* **ENTRIES**:

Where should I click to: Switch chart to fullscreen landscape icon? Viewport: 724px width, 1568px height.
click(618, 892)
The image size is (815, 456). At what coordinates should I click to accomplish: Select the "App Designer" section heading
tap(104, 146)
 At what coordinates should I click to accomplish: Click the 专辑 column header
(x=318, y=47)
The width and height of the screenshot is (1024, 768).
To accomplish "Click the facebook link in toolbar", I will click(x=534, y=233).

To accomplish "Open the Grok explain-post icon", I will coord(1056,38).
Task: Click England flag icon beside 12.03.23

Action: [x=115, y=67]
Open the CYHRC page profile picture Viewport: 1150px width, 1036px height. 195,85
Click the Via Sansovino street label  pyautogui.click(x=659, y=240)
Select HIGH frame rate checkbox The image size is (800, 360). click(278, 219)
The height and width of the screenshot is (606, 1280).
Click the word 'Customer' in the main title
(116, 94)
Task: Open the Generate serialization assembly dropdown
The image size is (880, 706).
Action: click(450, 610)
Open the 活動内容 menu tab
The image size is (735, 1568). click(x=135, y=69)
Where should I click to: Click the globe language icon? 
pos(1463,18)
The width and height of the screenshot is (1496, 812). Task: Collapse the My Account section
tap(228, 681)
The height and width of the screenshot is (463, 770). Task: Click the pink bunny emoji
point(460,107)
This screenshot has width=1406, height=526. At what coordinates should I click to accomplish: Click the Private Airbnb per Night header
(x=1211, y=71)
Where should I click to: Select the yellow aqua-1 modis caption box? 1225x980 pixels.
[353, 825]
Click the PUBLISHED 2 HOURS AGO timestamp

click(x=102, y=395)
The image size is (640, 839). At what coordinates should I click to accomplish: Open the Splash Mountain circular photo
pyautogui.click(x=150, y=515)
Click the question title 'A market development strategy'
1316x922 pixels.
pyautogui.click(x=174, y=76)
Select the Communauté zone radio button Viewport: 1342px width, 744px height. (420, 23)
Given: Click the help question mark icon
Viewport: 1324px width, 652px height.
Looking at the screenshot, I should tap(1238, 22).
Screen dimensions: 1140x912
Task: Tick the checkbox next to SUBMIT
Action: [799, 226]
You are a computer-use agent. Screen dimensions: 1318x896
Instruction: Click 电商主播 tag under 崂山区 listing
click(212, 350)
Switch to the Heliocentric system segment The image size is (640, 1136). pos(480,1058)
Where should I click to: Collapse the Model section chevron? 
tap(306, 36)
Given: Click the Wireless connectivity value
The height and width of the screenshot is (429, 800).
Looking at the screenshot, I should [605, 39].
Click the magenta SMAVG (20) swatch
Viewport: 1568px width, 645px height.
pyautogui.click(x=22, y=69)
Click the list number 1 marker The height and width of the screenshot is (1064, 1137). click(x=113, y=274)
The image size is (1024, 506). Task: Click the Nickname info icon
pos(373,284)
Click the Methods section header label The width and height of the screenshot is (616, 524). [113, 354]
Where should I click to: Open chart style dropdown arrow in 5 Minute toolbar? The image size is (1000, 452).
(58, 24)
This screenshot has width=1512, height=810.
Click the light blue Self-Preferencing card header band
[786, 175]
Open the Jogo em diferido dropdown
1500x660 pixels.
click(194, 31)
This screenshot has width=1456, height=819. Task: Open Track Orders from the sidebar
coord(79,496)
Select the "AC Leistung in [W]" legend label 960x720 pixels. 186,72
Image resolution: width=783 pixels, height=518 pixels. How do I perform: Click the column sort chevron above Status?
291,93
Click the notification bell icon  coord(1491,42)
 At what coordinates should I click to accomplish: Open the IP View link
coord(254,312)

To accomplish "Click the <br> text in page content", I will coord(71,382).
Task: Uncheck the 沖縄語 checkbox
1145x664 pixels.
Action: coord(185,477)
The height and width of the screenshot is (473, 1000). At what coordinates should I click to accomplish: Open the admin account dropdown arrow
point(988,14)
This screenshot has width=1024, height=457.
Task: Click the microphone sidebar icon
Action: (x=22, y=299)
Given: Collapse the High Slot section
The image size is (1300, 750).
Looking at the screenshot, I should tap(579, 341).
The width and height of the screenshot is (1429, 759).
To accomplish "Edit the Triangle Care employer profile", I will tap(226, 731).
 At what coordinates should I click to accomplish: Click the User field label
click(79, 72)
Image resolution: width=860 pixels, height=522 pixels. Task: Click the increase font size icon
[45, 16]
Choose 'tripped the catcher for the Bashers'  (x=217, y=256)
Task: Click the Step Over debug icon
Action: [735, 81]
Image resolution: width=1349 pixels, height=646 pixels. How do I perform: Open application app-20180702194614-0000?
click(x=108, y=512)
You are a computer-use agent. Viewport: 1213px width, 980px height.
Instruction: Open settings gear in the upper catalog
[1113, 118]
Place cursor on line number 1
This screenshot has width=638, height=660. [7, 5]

* **AIM OF THE TASK**:
Copy out the records from the line that contains "Select the Communauté" through the line that contains "tap(306, 36)", with both of those lines included, keeping every line identical.

* **CORRECT ANSWER**:
Select the Communauté zone radio button Viewport: 1342px width, 744px height. (420, 23)
Given: Click the help question mark icon
Viewport: 1324px width, 652px height.
Looking at the screenshot, I should tap(1238, 22).
Screen dimensions: 1140x912
Task: Tick the checkbox next to SUBMIT
Action: [799, 226]
You are a computer-use agent. Screen dimensions: 1318x896
Instruction: Click 电商主播 tag under 崂山区 listing
click(212, 350)
Switch to the Heliocentric system segment The image size is (640, 1136). pos(480,1058)
Where should I click to: Collapse the Model section chevron? 
tap(306, 36)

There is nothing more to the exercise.